C’est ainsi qu’il déclara que tout bruit audible était de la musique (« Anything you hear – whether we are in or out of the concert hall – is music. ») ou qu’il effectuait des « chance operations », utilisant le Yi Jing pour déterminer par tirage au sort des éléments ou des séries tonales. Il élabora des détournements sonores dans sa musique pour piano, équipant ou enroulant des objets autour des cordes de l’instrument, comme des agrafes, des rubans de tôle ou des feuilles d’aluminium : c’était l’origine du « piano préparé » qui faisait résonner l’instrument de manières inattendues et non conventionnelles. Cage était un inventeur et un avant-gardiste de la première sorte, parce qu’il cherchait à reconfigurer et à relier entre eux tous les niveaux différents de l’existence, de la pensée, du quotidien et de la pratique artistique.
« A mind that is interested in changing… is interested precisely in the things that are at extremes. Unless we go to extremes, we won’t get anywhere. »
John Cage
C’est autour de John Cage que la musique minimaliste a pris son essor : Terry Riley, La Monte Young, Philip Glass, Pauline Oliveiros, et bien d’autres, ils avaient tous un projet commun : sortir du conventionnel et entrer dans un nouveau son, de nouvelles structures et adopter les nouvelles technologies électroniques. Pour eux, Cage était un exemple remarquable.

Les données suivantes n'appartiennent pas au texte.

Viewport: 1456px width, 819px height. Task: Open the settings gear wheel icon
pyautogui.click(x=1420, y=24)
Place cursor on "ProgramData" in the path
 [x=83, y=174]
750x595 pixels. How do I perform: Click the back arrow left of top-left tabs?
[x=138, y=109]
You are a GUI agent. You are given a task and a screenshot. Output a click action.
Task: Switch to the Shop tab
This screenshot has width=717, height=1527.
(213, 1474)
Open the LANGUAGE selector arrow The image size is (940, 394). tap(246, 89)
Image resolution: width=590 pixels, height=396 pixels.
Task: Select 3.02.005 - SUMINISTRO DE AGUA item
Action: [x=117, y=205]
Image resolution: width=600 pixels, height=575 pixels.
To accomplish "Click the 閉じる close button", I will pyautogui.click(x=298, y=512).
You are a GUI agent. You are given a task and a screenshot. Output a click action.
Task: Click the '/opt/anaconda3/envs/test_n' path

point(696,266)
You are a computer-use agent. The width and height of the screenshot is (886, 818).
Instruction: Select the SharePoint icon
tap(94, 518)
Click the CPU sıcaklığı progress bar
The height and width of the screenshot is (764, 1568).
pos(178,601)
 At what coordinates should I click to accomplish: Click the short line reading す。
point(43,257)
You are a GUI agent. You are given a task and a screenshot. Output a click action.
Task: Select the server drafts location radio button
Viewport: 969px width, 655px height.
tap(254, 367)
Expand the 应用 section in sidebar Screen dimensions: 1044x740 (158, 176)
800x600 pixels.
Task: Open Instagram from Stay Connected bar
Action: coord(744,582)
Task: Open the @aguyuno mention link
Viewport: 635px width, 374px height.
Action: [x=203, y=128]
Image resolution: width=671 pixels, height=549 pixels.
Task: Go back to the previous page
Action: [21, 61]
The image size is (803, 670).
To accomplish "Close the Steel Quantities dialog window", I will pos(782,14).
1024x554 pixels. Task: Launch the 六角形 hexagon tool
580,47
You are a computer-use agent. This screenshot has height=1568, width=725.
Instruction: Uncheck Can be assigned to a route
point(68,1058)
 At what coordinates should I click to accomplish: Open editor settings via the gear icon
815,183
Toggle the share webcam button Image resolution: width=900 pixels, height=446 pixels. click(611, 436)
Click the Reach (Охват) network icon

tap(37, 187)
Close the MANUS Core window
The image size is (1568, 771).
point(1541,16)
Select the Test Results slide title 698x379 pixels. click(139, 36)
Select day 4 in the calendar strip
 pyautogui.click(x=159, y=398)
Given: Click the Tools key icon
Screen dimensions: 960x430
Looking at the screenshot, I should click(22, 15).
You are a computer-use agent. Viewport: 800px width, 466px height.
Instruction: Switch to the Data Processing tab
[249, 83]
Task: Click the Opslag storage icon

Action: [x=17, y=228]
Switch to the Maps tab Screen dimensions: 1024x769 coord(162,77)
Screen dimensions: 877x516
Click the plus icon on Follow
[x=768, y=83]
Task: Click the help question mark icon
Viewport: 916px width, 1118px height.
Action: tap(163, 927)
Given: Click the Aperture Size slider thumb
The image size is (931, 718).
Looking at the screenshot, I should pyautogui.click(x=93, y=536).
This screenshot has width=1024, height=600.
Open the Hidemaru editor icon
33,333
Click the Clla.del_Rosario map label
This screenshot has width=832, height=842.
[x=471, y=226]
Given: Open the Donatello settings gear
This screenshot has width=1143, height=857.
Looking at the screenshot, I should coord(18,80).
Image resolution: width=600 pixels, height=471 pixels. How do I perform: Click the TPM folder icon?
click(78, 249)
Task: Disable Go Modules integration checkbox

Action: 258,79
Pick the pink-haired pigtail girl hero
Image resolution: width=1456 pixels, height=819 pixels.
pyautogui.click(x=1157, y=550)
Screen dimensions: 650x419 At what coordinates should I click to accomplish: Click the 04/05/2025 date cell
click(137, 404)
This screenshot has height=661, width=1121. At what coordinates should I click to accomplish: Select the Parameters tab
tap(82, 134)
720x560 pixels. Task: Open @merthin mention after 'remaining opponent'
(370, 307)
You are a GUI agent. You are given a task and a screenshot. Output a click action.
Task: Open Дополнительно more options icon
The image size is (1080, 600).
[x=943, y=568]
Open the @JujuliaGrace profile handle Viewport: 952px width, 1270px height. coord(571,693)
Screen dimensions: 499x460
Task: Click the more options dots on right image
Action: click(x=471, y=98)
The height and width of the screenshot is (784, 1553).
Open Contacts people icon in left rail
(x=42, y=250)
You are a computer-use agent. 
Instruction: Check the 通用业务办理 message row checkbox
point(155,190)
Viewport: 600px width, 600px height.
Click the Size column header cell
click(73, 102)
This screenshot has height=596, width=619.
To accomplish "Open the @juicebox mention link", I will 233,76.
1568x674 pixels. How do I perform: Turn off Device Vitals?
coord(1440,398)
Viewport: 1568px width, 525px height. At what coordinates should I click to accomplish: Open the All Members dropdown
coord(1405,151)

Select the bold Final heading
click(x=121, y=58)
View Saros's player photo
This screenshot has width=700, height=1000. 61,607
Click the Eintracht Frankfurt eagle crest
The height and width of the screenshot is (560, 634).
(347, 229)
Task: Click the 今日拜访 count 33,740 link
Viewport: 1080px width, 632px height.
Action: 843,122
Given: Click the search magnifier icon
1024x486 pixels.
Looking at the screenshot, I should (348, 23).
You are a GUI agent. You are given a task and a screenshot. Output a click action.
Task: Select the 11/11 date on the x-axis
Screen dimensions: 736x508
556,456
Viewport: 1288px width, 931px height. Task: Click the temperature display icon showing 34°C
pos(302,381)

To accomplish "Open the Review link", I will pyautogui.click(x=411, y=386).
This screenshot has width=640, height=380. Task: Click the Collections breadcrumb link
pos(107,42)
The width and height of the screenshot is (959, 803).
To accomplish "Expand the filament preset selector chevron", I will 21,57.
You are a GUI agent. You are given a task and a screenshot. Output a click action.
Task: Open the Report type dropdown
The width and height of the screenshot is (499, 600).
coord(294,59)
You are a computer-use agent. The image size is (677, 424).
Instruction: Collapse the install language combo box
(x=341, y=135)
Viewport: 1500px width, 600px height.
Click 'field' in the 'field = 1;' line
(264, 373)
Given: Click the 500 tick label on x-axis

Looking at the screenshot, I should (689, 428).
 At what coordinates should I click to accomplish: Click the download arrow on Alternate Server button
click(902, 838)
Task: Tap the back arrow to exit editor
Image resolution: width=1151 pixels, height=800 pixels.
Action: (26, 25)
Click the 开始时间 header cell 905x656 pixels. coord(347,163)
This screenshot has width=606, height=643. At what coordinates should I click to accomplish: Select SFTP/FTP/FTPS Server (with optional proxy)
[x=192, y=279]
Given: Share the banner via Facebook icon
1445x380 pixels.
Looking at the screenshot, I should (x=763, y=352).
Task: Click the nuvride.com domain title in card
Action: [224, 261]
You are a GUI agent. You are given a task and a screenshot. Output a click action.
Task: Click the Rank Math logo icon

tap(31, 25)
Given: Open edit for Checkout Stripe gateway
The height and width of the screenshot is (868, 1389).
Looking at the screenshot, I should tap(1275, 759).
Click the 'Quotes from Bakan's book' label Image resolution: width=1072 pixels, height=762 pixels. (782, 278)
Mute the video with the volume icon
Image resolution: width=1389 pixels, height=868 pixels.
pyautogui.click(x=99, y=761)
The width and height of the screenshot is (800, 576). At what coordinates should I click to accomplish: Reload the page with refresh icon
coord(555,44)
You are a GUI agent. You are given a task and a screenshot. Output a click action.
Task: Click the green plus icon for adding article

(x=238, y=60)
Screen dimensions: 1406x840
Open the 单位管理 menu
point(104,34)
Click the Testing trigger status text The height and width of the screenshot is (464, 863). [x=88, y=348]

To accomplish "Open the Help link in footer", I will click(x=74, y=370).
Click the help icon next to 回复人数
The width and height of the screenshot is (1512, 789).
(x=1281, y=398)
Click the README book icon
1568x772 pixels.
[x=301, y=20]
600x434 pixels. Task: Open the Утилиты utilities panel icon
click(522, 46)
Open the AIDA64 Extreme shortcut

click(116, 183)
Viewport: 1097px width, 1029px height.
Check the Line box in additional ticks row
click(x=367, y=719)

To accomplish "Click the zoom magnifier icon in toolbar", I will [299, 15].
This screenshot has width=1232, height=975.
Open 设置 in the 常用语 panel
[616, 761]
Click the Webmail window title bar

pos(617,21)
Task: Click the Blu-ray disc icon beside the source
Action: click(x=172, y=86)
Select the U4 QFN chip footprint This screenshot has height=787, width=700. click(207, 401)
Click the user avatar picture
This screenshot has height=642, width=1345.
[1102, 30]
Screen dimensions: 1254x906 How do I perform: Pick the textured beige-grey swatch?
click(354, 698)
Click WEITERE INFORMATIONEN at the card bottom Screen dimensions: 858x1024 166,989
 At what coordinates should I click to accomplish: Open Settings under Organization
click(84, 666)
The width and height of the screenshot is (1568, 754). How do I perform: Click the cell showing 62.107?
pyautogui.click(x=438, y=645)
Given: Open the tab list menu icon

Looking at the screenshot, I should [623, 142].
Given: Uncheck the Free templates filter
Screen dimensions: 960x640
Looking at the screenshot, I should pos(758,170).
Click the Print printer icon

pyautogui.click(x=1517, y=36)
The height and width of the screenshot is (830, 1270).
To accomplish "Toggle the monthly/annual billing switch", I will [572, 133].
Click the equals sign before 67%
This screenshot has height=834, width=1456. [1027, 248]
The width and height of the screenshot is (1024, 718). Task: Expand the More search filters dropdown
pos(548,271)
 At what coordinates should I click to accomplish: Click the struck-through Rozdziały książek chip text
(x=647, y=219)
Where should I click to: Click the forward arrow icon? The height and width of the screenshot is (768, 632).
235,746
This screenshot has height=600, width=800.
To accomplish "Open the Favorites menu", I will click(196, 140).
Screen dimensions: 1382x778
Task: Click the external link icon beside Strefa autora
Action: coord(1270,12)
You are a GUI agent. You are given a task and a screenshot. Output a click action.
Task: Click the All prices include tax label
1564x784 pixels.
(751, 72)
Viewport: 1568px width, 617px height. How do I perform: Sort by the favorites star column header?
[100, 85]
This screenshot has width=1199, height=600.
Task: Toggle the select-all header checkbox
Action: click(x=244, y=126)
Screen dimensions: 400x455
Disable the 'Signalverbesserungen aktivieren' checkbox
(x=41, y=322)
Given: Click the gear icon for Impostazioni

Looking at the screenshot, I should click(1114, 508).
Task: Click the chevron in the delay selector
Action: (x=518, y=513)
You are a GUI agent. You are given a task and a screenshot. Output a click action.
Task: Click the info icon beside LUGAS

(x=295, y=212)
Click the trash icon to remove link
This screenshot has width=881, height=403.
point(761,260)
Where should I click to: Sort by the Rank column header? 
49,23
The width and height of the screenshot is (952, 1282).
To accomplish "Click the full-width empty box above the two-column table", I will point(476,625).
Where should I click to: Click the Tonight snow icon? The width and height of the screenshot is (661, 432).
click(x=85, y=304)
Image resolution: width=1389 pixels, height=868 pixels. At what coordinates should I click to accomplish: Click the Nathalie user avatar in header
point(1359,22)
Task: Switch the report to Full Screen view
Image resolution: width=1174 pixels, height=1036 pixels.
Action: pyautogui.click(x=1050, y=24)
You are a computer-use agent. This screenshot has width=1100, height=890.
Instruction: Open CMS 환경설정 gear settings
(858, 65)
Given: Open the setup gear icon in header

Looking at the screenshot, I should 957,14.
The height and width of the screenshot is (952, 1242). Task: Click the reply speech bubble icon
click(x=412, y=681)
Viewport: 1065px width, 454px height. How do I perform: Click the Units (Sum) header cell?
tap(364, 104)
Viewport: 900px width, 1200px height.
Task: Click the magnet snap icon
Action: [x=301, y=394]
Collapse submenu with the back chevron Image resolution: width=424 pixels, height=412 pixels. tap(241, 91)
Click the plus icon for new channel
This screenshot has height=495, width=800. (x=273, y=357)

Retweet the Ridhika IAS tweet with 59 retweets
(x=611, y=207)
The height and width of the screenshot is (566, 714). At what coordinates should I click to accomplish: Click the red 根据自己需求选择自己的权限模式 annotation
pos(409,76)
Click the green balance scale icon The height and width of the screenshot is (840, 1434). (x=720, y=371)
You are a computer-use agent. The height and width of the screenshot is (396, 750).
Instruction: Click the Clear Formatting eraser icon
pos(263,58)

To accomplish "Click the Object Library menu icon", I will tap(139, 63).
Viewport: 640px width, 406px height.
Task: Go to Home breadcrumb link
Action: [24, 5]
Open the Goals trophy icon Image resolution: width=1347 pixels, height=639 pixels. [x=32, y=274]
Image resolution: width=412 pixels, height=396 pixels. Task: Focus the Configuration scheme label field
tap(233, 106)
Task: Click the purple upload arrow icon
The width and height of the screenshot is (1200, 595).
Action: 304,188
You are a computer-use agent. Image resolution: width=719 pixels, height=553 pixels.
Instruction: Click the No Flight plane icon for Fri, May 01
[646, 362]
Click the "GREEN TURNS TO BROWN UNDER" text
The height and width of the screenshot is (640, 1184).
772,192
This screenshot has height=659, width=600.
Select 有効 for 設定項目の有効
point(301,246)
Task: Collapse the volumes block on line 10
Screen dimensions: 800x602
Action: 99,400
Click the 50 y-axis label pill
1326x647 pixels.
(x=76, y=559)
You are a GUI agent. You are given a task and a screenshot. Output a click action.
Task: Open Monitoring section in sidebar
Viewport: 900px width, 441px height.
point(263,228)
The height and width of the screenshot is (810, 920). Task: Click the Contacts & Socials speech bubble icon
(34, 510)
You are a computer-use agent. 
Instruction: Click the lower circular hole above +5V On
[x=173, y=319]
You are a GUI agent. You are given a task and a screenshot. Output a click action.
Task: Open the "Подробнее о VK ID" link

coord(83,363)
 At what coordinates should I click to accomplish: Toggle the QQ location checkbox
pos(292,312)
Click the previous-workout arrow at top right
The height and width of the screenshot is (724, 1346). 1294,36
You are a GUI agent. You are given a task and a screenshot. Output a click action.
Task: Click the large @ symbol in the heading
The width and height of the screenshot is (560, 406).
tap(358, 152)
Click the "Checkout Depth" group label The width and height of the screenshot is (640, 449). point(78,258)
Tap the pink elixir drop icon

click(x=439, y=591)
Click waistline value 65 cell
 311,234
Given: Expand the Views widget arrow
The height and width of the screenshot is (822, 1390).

Philip Glass abandonna sa petite entreprise de transport de meubles dès le début du marathon de son succès musical. Son premier opéra Einstein on the Beach fut un « instant success ». Cette collaboration avec Robert Wilson a inauguré pour les deux artistes le temps de la création rentable. Des commandes venues de Paris, Berlin et Amsterdam ont assuré leur existence quotidienne et permis à Glass de se lancer dans des projets de composition d’encore plus grande envergure : les opéras Akhnaten, Satyagraha et par la suite les deux opéras kafkaïens The Trial et In The Penal Colony, mais également les musiques de film pour Kundun, The Hours, Koyaanisqatsi, The Truman Show, entre autres.
En fin de compte, la musique de Glass n’est pas seulement dédiée à la suppression des notions d’espace et de temps. Elle se voue aussi et essentiellement à la dissolution du « subjectile » (à la fois « sujet » et « projectile ») ordonné, ciblé (et par conséquent linéaire) du moi normatif. Il faut avoir vu et entendu cette musique et les musiciens qui la produisent en concert pour avoir une idée des dimensions de la transcendance et de la réverbération qui habitent et fonctionnent dans ces œuvres.
En 1977, il y avait plus de 80 galeries d’art à SoHo. Actuellement, d’après Google Maps, il n’en resterait qu’une douzaine. Après une vague massive de gentrification, SoHo est devenue méconnaissable. John Cage est mort. But Philip Glass is still on his way.
Stephan B. Müller est conseiller artistique pour le Grand Théâtre de Genève. Il a étudié à la New York University entre 1975 et 1978 dans le Experimental Theatre Wing et a travaillé en 1975 comme stagiaire sur la première production d’Einstein on the Beach.